Assignment: Which lines in the records below contain the word "logo"? Return each of them.

Extracted material:
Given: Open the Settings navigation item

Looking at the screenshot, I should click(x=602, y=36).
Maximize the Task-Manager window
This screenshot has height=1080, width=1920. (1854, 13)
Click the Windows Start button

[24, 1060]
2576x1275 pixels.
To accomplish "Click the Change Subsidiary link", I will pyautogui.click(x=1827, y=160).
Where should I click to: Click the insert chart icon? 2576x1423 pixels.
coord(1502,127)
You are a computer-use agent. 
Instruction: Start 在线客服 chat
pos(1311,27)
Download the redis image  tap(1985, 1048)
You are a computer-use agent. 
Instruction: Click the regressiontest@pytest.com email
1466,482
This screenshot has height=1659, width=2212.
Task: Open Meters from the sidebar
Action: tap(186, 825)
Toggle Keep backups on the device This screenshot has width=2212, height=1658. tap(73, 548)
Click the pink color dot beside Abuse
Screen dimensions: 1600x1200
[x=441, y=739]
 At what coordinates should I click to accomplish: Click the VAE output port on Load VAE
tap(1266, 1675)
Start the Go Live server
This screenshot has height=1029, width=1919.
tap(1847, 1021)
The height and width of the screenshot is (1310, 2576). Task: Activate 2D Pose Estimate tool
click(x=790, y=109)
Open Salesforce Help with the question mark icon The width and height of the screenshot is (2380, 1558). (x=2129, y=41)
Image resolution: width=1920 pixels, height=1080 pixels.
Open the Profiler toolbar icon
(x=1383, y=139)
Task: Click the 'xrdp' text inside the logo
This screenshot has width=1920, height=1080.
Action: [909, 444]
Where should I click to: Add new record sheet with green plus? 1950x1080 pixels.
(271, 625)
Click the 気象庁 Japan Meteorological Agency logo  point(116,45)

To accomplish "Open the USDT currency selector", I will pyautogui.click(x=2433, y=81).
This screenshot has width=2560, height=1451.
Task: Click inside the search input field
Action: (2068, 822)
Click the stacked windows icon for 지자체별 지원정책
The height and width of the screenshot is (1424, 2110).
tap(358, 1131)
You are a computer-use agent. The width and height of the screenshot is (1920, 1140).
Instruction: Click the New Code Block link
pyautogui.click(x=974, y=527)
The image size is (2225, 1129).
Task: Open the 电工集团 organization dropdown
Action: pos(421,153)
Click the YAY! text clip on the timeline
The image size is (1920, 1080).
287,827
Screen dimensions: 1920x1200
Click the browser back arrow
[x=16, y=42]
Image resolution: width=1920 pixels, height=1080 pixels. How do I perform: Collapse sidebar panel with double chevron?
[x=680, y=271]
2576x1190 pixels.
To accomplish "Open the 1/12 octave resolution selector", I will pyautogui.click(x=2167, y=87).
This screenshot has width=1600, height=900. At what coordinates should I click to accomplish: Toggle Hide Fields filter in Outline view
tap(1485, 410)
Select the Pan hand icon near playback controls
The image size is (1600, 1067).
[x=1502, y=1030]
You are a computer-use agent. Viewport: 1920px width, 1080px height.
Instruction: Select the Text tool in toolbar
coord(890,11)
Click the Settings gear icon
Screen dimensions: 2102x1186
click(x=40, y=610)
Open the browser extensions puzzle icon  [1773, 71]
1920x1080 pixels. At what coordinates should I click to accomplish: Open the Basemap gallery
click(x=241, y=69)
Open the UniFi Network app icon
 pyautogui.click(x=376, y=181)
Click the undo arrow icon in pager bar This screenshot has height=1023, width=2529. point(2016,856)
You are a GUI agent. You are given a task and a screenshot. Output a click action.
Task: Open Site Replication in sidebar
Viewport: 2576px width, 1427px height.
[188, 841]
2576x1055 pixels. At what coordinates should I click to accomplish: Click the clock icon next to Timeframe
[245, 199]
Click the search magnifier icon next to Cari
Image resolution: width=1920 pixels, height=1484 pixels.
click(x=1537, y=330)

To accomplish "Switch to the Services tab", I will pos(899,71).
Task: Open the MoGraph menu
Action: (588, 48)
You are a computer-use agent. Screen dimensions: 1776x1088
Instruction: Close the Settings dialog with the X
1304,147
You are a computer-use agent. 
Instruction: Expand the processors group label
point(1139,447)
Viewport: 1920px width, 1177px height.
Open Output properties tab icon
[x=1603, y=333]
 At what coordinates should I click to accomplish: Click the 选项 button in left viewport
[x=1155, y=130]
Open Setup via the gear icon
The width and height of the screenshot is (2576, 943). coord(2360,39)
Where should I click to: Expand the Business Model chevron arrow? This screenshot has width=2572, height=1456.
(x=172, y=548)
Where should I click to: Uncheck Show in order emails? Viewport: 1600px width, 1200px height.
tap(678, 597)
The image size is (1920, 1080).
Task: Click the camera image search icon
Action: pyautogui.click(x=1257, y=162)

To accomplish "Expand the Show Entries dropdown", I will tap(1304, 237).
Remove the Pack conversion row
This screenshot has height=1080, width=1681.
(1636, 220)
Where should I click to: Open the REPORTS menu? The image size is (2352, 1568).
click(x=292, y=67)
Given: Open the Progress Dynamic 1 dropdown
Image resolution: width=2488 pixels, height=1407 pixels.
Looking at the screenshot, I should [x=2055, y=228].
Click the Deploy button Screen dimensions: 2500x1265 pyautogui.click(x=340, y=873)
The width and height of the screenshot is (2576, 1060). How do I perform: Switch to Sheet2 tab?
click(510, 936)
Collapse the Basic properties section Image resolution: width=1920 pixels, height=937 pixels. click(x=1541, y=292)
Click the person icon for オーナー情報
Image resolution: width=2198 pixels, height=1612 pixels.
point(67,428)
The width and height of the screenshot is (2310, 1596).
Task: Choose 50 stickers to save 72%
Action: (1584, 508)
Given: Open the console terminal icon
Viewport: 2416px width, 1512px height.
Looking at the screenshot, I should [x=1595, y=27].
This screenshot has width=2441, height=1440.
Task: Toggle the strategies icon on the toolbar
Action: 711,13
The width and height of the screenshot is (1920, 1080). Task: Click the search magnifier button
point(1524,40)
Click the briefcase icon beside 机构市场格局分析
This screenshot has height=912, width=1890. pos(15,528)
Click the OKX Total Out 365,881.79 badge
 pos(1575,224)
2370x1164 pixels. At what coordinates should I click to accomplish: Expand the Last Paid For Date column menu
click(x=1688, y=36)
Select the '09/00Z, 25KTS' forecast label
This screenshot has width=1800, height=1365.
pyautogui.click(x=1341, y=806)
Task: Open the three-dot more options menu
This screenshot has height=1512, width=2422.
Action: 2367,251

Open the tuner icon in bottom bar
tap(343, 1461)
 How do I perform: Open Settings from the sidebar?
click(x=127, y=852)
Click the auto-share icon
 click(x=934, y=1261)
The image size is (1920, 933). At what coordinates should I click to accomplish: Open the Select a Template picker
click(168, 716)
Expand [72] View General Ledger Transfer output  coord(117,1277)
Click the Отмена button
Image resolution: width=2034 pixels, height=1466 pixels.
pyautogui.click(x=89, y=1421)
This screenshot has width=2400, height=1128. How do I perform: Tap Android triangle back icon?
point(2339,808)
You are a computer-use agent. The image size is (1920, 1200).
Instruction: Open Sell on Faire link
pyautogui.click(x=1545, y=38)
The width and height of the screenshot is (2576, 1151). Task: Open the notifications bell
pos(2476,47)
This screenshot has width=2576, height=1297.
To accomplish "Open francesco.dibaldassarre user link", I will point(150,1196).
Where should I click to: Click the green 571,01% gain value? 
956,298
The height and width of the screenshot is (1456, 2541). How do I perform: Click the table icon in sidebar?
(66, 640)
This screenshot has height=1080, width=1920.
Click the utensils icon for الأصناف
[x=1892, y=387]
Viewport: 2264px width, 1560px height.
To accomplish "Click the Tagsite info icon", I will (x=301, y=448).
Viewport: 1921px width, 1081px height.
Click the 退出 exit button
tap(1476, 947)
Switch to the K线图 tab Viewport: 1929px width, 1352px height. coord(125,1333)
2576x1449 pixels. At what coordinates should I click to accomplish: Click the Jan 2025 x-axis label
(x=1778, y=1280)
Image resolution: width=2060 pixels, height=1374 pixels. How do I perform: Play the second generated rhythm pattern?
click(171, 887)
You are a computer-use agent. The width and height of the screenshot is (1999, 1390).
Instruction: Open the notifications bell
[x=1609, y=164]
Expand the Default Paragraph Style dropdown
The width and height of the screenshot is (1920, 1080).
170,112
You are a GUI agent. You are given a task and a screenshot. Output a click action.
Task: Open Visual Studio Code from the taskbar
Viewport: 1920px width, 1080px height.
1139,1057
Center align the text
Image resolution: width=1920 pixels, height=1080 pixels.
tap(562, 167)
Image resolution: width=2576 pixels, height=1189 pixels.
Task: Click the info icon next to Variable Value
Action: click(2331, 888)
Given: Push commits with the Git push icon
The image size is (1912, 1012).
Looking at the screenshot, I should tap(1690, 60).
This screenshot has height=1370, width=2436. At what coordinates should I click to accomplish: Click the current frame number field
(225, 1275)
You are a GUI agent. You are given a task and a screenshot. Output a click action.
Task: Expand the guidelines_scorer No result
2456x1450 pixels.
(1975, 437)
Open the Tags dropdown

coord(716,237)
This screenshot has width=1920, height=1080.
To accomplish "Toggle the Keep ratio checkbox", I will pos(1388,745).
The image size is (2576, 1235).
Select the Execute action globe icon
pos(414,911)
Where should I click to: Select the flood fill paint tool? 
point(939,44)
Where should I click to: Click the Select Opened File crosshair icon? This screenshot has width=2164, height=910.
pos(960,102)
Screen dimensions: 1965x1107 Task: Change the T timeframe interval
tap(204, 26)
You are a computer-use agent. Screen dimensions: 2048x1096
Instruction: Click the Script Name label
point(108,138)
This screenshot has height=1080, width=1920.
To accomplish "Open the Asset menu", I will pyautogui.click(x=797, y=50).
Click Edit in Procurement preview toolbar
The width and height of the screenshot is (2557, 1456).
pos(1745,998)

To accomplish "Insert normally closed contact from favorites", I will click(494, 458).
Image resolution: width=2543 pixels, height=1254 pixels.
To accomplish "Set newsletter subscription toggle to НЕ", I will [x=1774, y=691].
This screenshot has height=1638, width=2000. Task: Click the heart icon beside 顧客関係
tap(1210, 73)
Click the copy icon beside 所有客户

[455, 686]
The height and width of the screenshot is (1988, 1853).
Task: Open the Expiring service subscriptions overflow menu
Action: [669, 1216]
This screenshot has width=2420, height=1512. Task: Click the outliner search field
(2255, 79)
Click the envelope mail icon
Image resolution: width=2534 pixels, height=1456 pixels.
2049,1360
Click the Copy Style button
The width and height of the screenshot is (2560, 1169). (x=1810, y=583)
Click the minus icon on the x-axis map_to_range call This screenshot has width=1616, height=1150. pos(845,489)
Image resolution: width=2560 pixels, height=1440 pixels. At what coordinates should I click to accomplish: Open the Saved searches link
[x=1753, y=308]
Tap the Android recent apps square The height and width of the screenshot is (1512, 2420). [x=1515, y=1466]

Answer below:
Task: Click the 'xrdp' text inside the logo
Click the 気象庁 Japan Meteorological Agency logo  point(116,45)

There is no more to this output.